According to Ibukun, industry regulators should also be involved in ensuring seamless transaction processing by developing and enforcing policies and frameworks that will provide direction and ensure all necessary services record 100% uptime.
“One of those policies could be on DR, routine upgrades, patches, staffing, and affordable technology. Achieving a stable system and services is an intentional effort and the regulators must make this a top priority to instill confidence in e-payments as we lean towards cashless policy.”
Fintechs
Nigerians have started seeking alternate channels, this was most evident when the likes of Opay, Palmpay, and Moniepoint experienced a surge in the number of accounts that were opened during the case crunch few months when almost all the digital channels from traditional banks were down.
Fintech businesses have emerged as disruptive forces, utilizing technology to offer the general public cutting-edge financial services, particularly to individuals who were previously underserved by traditional banks. They have launched technology-driven financial services such as mobile banking apps, peer-to-peer lending platforms, and digital payment systems.
Nelson Offor, former Data Analyst at UnikHeights Services Ltd said the sooner the banks realize that customers no longer need a bank they just need banking, the better.
“According to a global survey, 54% of consumers trust at least one tech company more with their money than banks. Competitors are fast emerging in the financial services space to satisfy unmet customer demand through disruptive business models.”
According to Nelson, it is evident that financial services incumbents are largely unable to adapt to changing consumer preferences, including a desire for personalized and low-cost options, seamless transactions, and hyper-convenience.
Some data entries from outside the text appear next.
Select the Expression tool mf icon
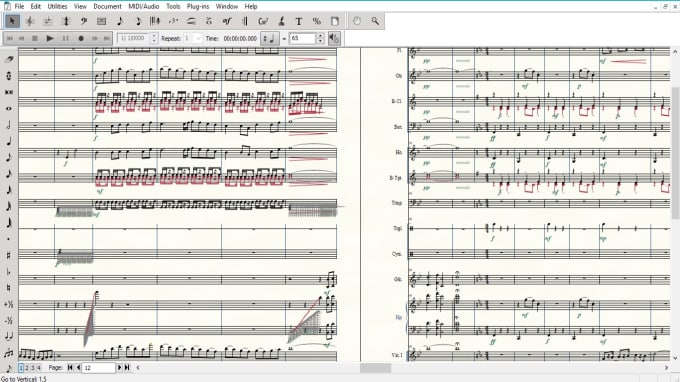The width and height of the screenshot is (680, 382). pos(227,21)
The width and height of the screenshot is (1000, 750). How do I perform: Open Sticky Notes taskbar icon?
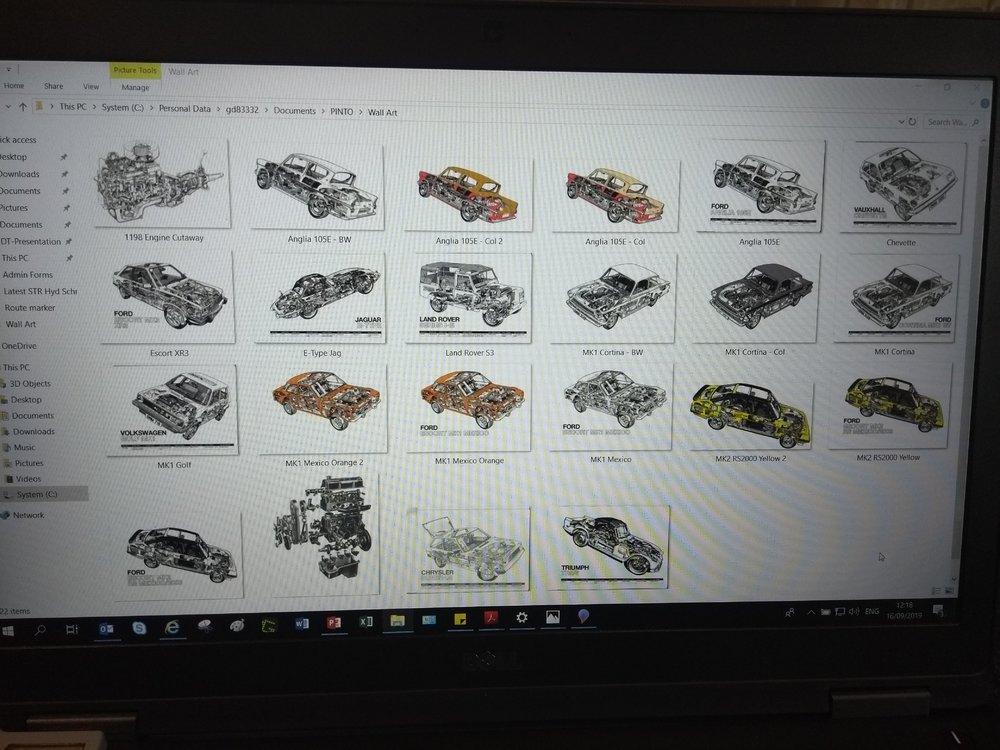460,619
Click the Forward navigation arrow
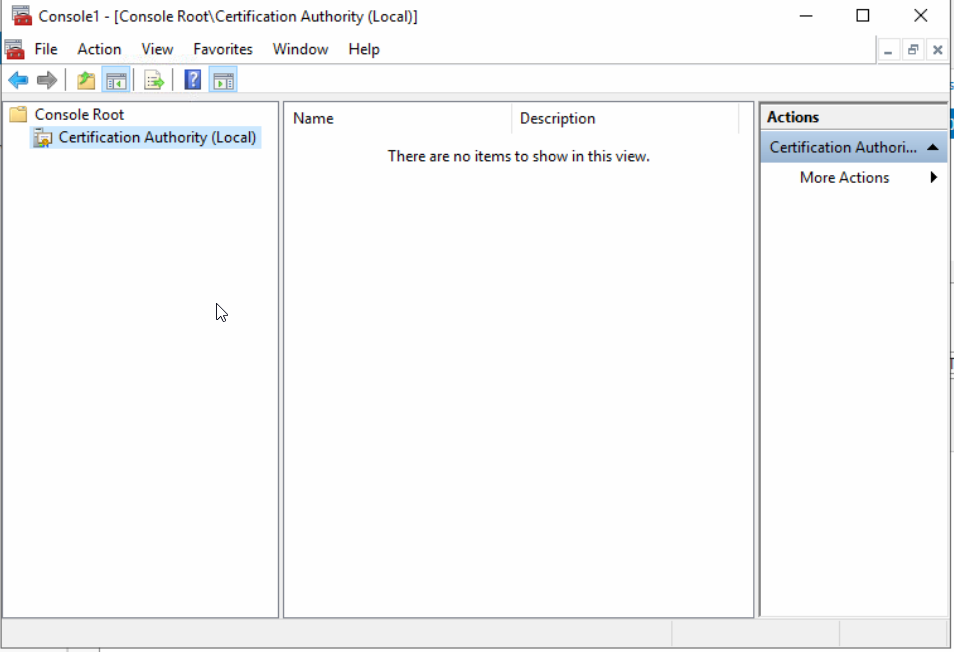 tap(44, 79)
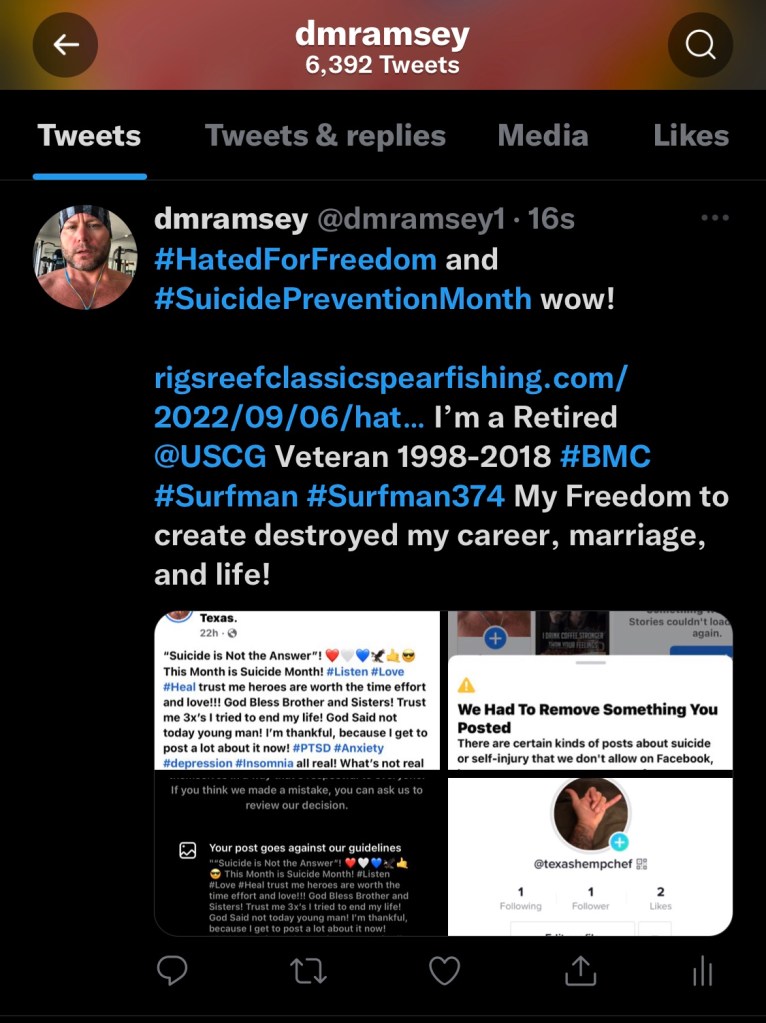
Task: Select the Tweets tab
Action: (x=89, y=136)
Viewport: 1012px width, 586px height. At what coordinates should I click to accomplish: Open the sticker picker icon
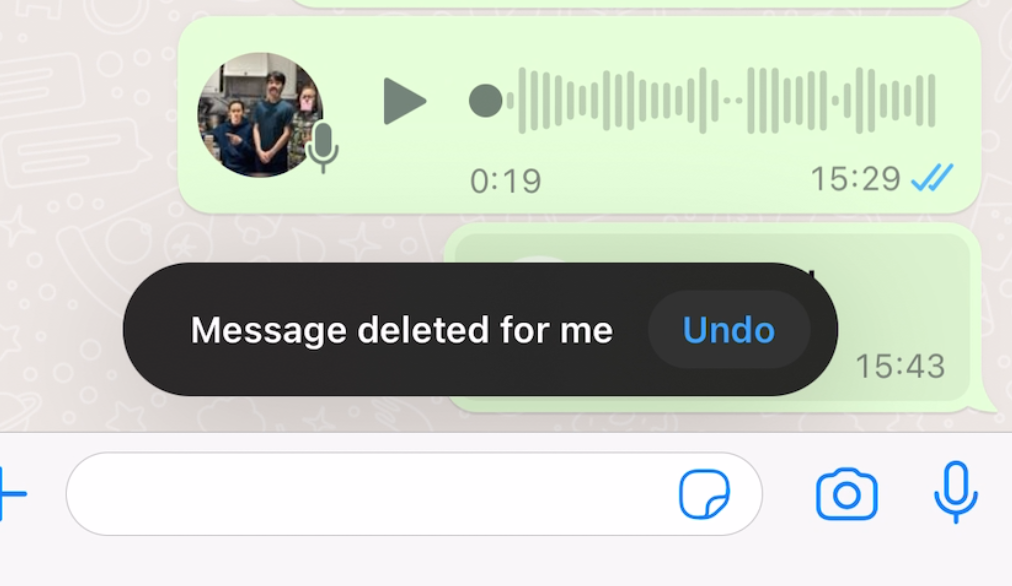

“The incumbents have a choice to either own the future or get disrupted by it.”
In conclusion on the failed transactions, customers struggle with the ongoing problem of unsuccessful transactions notwithstanding the financial success of Nigerian banks. Concerns about the banks’ accountability and dedication to customer happiness are raised by the disparity in fortunes.
The Nigerian banking sector may promote trust and offer smooth transactions by putting a priority on system stability and good communication while also addressing the difficulties faced by NIBSS, thereby assisting the nation in its transition to a cashless economy.